Trastuzumab emtansine (Kadcyla°) is an anti-HER-2 monoclonal antibody conjugated to DM1, a maytansinoid microtubule inhibitor. Trastuzumab emtansine is indicated for the treatment of adult patients with HER2-positive, unresectable locally advanced or metastatic breast cancer who previously received trastuzumab (Herceptin°) and a taxane, separately or in combination. The recommended dose of trastuzumab emtansine is 3.6 mg/kg given as an IV infusion every 3 weeks (21-day cycle) as a single agent until disease progression or unacceptable toxicity. Trastuzumab is prescribed in doses up to 8 mg/kg every 3 weeks—more than twice the maximum dose of trastuzumab emtansine.

Considering trastuzumab emtansine merely as a salt of trastuzumab, instead of a much more potent drug conjugated with an active moiety, is a root cause of confusing trastuzumab emtansine and trastuzumab leading to serious overdoses. During the clinical trials of trastuzumab emtansine, there were two deaths due to this mix-up. As a result, the US Food and Drug Administration added a contrived prefix (ado) to help differentiate these drugs, but ado-trastuzumab emtansine is a common name only used in the US (1). In Canada, two near misses have occurred and reported leading to ISMP Canada’s safety alert to raise awareness about the potential for medication errors involving trastuzumab emtansine and trastuzumab (2).

However, the nomenclature commissions at national and international level (respectively USAN Council and WHO INN Programme) did not approve the drug name proposed by the FDA, a complementary source of confusion throughout the world. Even in the US there remains a danger that it might be ignored because electronic indexes and other references available via the Internet most often do not include the US prefix. The International nonproprietary names (INN) trastuzumab emtansine and trastuzumab are respectively published in recommended lists 45 and 65 by the WHO INN Programme, the international body to which a proposal for substitution of any INN shall be submitted. The risk of confusion between trastuzumab emtansine and trastuzumab at a global level was presented by the International Medication Safety Network (IMSN) to the WHO INN Programme during the last meeting on 10 April 2014. A proposal for substitution of trastuzumab emtansine is being considered by the Canadian Association of Provincial Cancer Agencies (CAPCA). Health Canada wrote to the WHO INN Programme on behalf of CAPCA expressing their concerns, which are planned to be discussed during the 59th Consultation on INNs from 14 to 16 October 2014.

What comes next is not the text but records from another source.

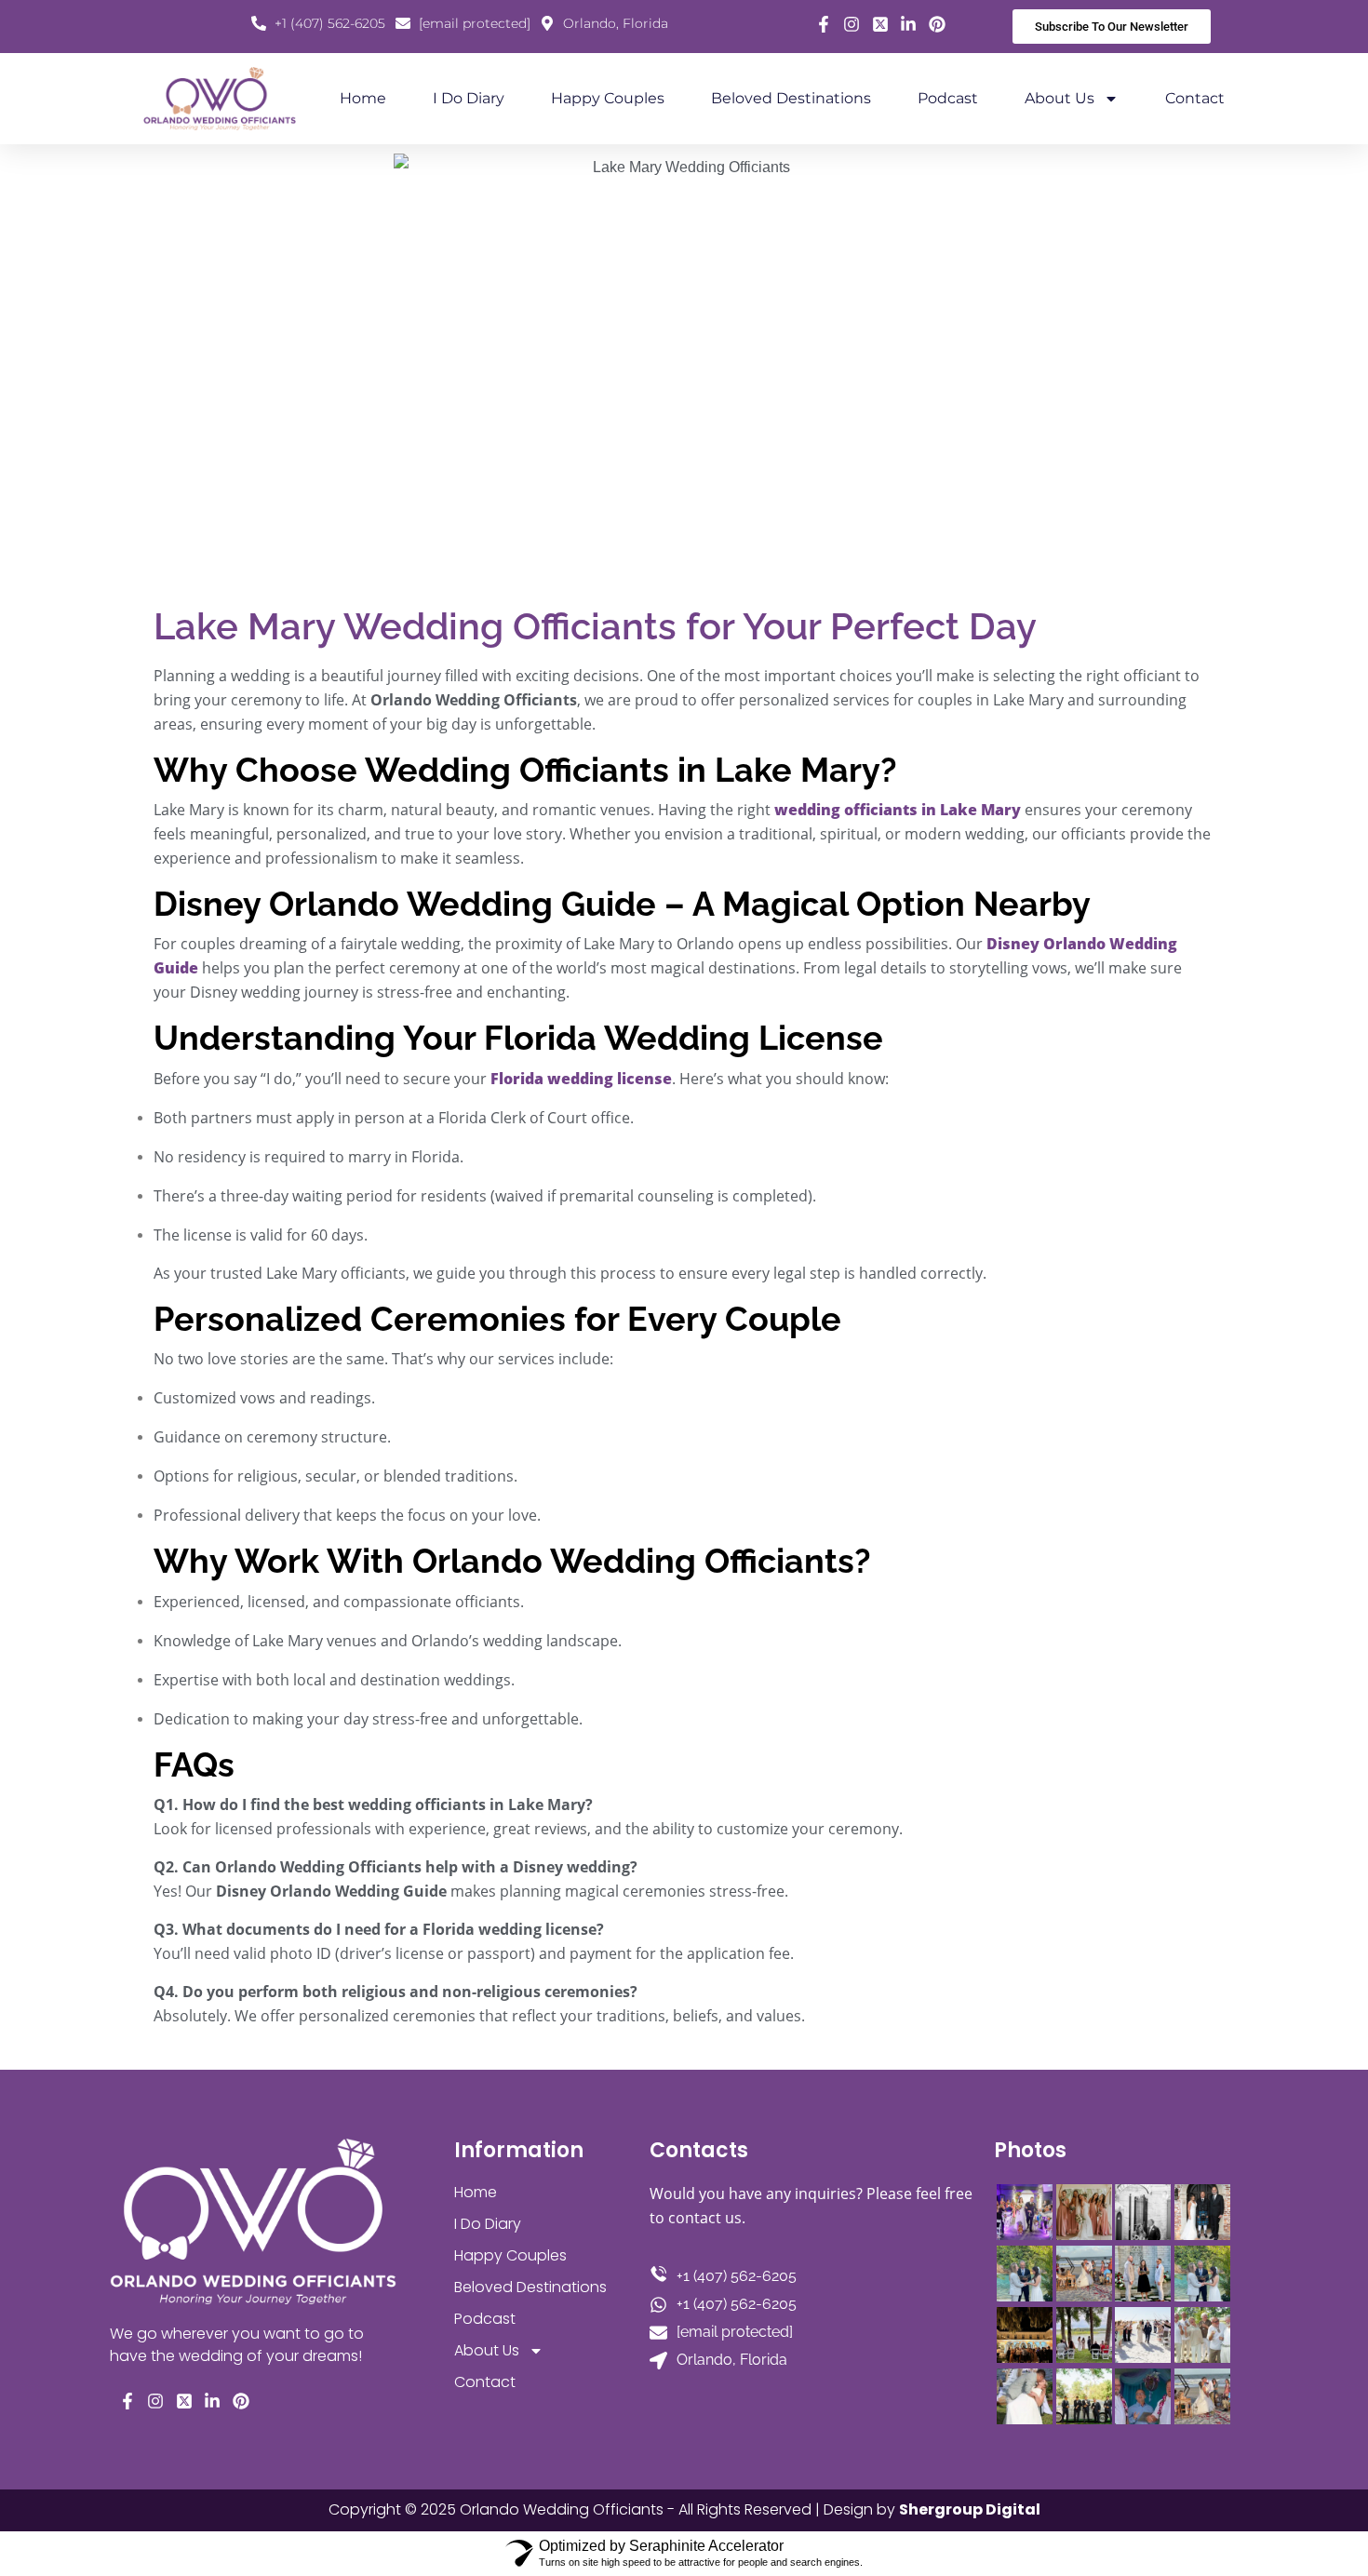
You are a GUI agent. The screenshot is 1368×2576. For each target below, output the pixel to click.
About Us (1059, 98)
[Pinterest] (937, 24)
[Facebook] (824, 24)
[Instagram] (852, 24)
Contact (1195, 98)
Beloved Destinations (791, 98)
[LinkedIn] (908, 24)
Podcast (948, 98)
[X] (881, 24)
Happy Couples (607, 98)
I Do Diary (468, 98)
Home (363, 98)
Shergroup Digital (969, 2509)
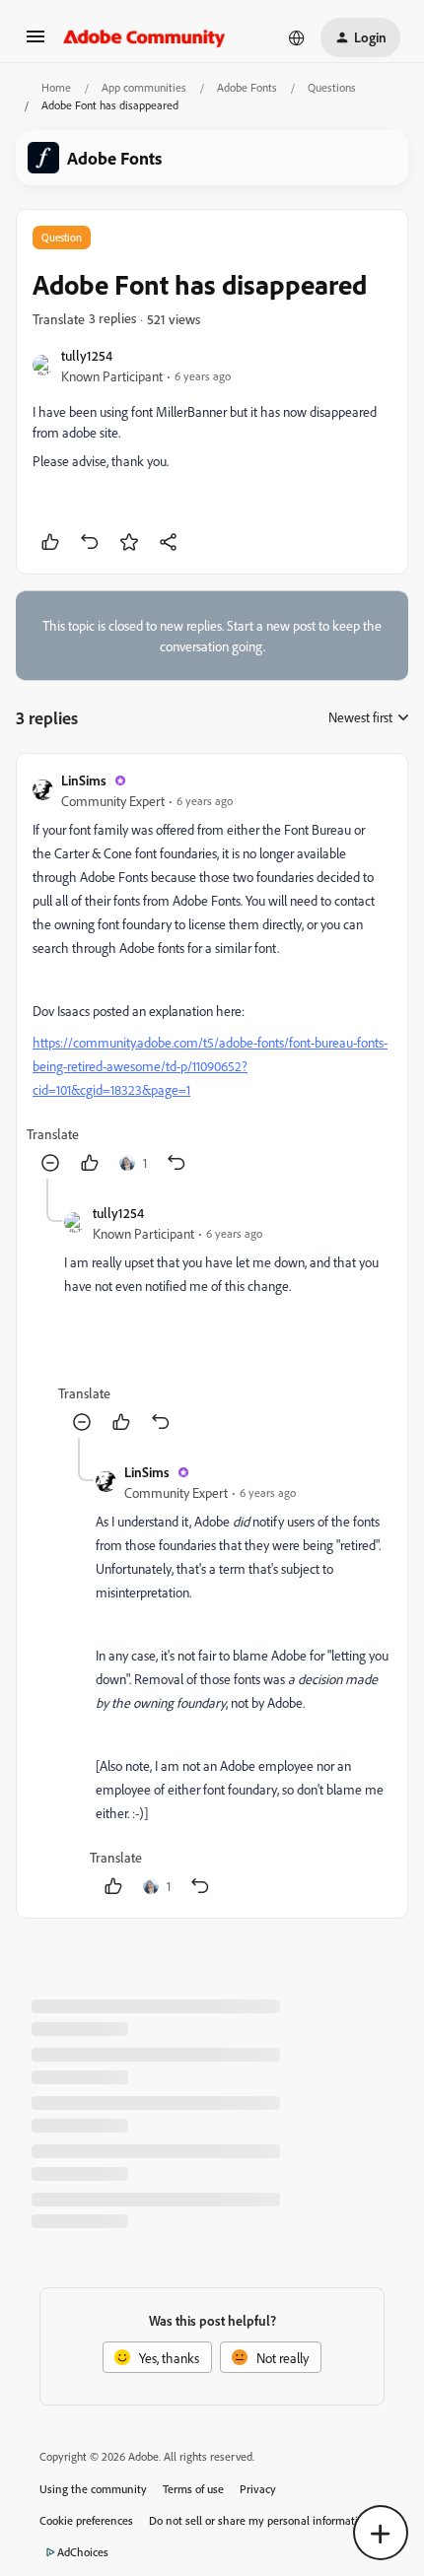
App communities (144, 87)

Considering the interim period during which a new substitute INN should be examined, the International Medication Safety Network (IMSN) highly recommends that health care professionals be made aware of this problem and that drug information systems and guidelines employ strategies to differentiate the names and warn against confusion as a proactive risk reduction strategy. Ideally, healthcare authorities as well as patient and medication safety organisations should promote use of both the INN and the brand name for these medications throughout all the medication-use process (e.g. medication order, computer prescriber order entry systems, medication labels, medication administration record, etc.). Such a redundancy can be helpful in reducing error potential.

About IMSN: The International Medication Safety Network (IMSN) is an international network involving medication safety organizations, and medication safety experts and advocates. Established in November 2006 by the “Salamanca Declaration to Promote Safe Medication Practices Globally”, IMSN aims to prevent patient harm globally by promoting safe medication practices and collaboration between everyone involved in the medication use process.

(1) National Medication Errors Reporting Program - Institute for Safe Medication Practices. Confusion regarding the generic name of the
HER2-targeted drug KADCYLA (ado-trastuzumab emtansine). 17 April 2013, 2 pages.
(2) ISMP Canada. Look-Alike / Sound-Alike ALERT: trastuzumab emtansine (Kadcyla) and trastuzumab (Herceptin) ISMP Canada safety bulletin 4 November 2013 ; 13 (10) : 6.